#### Goal of the exercise
From the data below, repeat exactly the lines from the line with "[menuitem] (153, 15)" to the line with "[Submit Button] (500, 2503)", both included.

#### Data supplied
━━━━━━━━
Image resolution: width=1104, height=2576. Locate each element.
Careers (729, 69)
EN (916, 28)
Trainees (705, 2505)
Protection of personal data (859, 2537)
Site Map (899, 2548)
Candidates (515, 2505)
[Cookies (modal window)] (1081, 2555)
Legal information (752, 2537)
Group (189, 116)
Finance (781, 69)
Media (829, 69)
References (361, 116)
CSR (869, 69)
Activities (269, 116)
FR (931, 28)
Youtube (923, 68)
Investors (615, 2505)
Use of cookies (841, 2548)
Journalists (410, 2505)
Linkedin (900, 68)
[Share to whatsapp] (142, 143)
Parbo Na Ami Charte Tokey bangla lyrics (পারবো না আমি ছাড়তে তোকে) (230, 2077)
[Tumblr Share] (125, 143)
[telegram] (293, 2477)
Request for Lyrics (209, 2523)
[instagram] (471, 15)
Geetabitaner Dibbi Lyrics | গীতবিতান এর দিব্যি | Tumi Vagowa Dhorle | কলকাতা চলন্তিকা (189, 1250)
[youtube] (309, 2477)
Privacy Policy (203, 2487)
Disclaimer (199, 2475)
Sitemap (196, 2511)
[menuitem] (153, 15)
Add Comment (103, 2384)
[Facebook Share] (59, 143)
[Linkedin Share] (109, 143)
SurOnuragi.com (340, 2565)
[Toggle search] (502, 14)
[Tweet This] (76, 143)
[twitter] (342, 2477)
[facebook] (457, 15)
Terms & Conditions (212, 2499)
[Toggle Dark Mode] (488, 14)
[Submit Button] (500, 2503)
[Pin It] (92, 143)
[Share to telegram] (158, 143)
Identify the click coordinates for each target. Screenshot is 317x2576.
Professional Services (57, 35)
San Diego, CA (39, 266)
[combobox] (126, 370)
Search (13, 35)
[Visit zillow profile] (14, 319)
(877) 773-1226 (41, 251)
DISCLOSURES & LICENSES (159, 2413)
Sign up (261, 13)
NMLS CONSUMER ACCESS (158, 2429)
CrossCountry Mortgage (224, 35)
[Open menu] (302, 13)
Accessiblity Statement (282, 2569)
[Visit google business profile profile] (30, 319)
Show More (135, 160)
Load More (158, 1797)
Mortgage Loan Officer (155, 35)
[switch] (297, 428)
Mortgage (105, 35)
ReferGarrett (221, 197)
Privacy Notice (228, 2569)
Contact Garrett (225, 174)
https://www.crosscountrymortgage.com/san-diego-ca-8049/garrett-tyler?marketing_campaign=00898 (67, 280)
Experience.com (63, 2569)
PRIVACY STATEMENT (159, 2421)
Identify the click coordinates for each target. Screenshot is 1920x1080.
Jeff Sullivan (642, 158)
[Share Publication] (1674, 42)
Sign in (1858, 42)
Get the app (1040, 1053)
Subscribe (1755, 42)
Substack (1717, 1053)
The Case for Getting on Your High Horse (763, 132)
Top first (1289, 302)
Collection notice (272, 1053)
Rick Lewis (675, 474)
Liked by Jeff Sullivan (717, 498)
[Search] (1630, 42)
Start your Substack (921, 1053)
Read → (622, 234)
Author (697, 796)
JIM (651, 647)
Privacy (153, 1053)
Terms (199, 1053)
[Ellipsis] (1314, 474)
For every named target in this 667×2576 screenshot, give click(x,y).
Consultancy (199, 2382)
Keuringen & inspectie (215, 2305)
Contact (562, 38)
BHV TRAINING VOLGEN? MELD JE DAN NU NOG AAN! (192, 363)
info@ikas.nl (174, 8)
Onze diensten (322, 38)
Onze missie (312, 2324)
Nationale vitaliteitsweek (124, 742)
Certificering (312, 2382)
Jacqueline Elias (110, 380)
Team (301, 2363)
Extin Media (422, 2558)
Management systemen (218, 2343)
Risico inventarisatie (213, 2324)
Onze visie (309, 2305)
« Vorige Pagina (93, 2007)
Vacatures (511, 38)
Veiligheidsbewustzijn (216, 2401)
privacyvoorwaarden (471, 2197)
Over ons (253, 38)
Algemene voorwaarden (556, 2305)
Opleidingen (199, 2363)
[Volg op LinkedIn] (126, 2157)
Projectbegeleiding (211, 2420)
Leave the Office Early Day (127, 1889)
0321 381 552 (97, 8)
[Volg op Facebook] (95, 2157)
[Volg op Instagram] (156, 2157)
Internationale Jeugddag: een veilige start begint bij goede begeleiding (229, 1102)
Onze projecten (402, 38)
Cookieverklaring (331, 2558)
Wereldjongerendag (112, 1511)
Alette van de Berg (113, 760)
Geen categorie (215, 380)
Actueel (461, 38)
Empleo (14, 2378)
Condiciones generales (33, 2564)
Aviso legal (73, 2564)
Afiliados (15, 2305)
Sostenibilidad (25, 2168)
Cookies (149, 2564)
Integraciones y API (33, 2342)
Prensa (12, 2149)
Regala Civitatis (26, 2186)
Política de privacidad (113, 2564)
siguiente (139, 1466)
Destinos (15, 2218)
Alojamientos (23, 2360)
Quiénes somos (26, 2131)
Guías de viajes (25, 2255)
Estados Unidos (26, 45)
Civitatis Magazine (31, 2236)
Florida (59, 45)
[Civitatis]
━━━━━━━━
#### Result of this exercise
[menuitem] (153, 15)
Add Comment (103, 2384)
[Facebook Share] (59, 143)
[Linkedin Share] (109, 143)
SurOnuragi.com (340, 2565)
[Toggle search] (502, 14)
[Tweet This] (76, 143)
[twitter] (342, 2477)
[facebook] (457, 15)
Terms & Conditions (212, 2499)
[Toggle Dark Mode] (488, 14)
[Submit Button] (500, 2503)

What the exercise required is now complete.